First Person | Borderline People

Reservation is not the answer to bring Muslims in the mainstream

Ghazala WahabGhazala Wahab

What was known all along in the drawing rooms of flourishing Muslims has now become official: After nearly 60 years of Independence and so-called appeasement of the Muslims, the community has consistently been sliding down on all parameters of development, educational, social and economic; so much so that today the status of the community is worse than that of the scheduled castes and tribes. This must have required some effort, because if popular perception is to be believed, Muslims have been the most pampered people in India.

As the findings of Justice Sachar committee report on the status of Muslims started trickling in through deliberate media leaks, the heckles were raised with some BJP leaders saying that the government was going to use the report to further appease the Muslims.

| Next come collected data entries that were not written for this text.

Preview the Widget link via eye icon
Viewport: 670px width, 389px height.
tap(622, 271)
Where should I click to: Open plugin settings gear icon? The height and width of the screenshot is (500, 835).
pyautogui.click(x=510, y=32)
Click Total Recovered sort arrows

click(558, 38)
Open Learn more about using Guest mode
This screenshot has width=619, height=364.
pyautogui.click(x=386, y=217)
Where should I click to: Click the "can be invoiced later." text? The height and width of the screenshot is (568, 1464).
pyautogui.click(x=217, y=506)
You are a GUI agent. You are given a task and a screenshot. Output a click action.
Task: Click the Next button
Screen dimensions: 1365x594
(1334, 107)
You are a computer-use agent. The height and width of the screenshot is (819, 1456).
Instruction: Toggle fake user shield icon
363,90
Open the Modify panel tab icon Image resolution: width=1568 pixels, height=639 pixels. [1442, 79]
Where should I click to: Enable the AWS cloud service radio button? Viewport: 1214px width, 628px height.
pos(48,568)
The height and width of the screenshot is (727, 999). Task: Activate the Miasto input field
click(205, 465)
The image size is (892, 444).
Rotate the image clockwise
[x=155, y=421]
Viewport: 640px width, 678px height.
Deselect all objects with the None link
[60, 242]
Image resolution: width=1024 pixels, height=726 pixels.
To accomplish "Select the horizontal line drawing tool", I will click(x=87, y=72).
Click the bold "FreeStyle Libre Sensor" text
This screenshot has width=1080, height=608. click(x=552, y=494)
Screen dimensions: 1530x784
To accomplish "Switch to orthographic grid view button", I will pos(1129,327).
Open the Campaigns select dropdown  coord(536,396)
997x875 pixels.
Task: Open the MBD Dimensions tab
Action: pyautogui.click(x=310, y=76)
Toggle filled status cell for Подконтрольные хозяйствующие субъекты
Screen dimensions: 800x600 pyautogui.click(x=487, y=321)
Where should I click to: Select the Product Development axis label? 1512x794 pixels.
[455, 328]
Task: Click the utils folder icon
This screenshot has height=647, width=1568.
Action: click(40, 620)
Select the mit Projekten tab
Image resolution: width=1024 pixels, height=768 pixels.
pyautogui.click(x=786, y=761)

Actually they are not entirely incorrect. Successive governments since Independence have resorted to appeasement of Muslims; and the BJP-led NDA government was no exception. The NDA got a Muslim President elected, it increased the Haj subsidy and it gave undeserving prominence to two poster-boys, whose only claim to fame was being Muslims in a Muslim-bashing party.

However, the point is not the appeasement of the Muslims, but how they managed to slide down so much in a mere half a century. Sure, the Partition of India disempowered those Muslims who chose to stay in India. With political and economic disempowerment, they started sliding down on the social and educational graph as well. Add to this, the appeasement bogey, the deliberate discrimination in certain government jobs and you have a clear case of a huge population living on the fringes of the national mainstream. It does not require genius to understand that if a large group stays on the margins for a long period, his stakes in national development as well as security also reduce. The last few years have thrown up ample evidence to show this. On the flip side, because of the absence of Muslims in the mainstream, including government jobs, the majority, especially the law-enforcing bodies, have remained ignorant about them, their social and cultural customs, limitations and strengths. This shows up in their attitude towards Muslim institutions, whether madrassas or mosques.




But all is not lost. By constituting the Sachar Committee, the Prime Minister showed that he is serious about the uplift of the community. But now that the report is out, the government must very seriously avoid the reservation trap despite pressure from various sections, especially the Muslims, because that would completely defeat the purpose of the Sachar Committee. The Muslim baiters would once again raise the bogey of appeasement and discrimination at higher level would continue. Muslims are backward socially and educationally not only because they are discriminated against. Probably they are, but for that to happen they first need to reach the place, whether school or an office, where they could be discriminated against. As a starting point, the government needs to work closely with Muslims organisations running madrassas, because this is one institution where a large number of people send their children. Without adding to the burden on the parents, the curriculum at madrassas should be made broad-based and in tune with the mainstream schools with special facilities for girls. At the level of government schools, efforts should be made either by the schools or by mohalla committees in the neighbourhood to ensure that children do not drop out. A majority of Muslim children drop out after class five or eight because of poverty. Even if education is free, school hours eat up into their working hours. At the level of employment, it may not be a bad idea to conduct recruitment rallies for lower levels in Muslim dominated areas. Not only will such rallies encourage more Muslims to queue up for jobs, it will also instil some kind of confidence among them about the state being indiscriminate. The armed forces have been conducting such rallies in Jammu and Kashmir as part of their Sadbhavana programme to win over the hearts and minds of the local population. What is the harm if such programmes are conducted in Muslim ghettos all over the country?

And to silence the appeasement charges, remove the irritants. One of those is the Haj subsidy. Islamically speaking, no Muslim should depend upon charity to fulfil the most pious of his religious obligations, especially when it is clearly stated that you should perform Haj only after you have met all your worldly responsibilities and you do not owe a single penny to anyone. So those who can afford it should go for Haj, as for the rest, if they can, they should raise money from within the community instead of asking the government. And to make going to Arabia more competitive, the monopoly enjoyed by Air India should be stopped and the private airlines ought to be allowed fair play. As for the other irritant, the Muslim Personal Law, every time the Hindutva types make the noise about Uniform Civil Code, the Muslims cling even more closely to the personal law. So instead of discussing justice or equal rights, the issue is reduced to an illiterate debate on Muslim appeasement and baiting. Surely, nobody in his right mind can treat absence of a UCC as a threat to national security.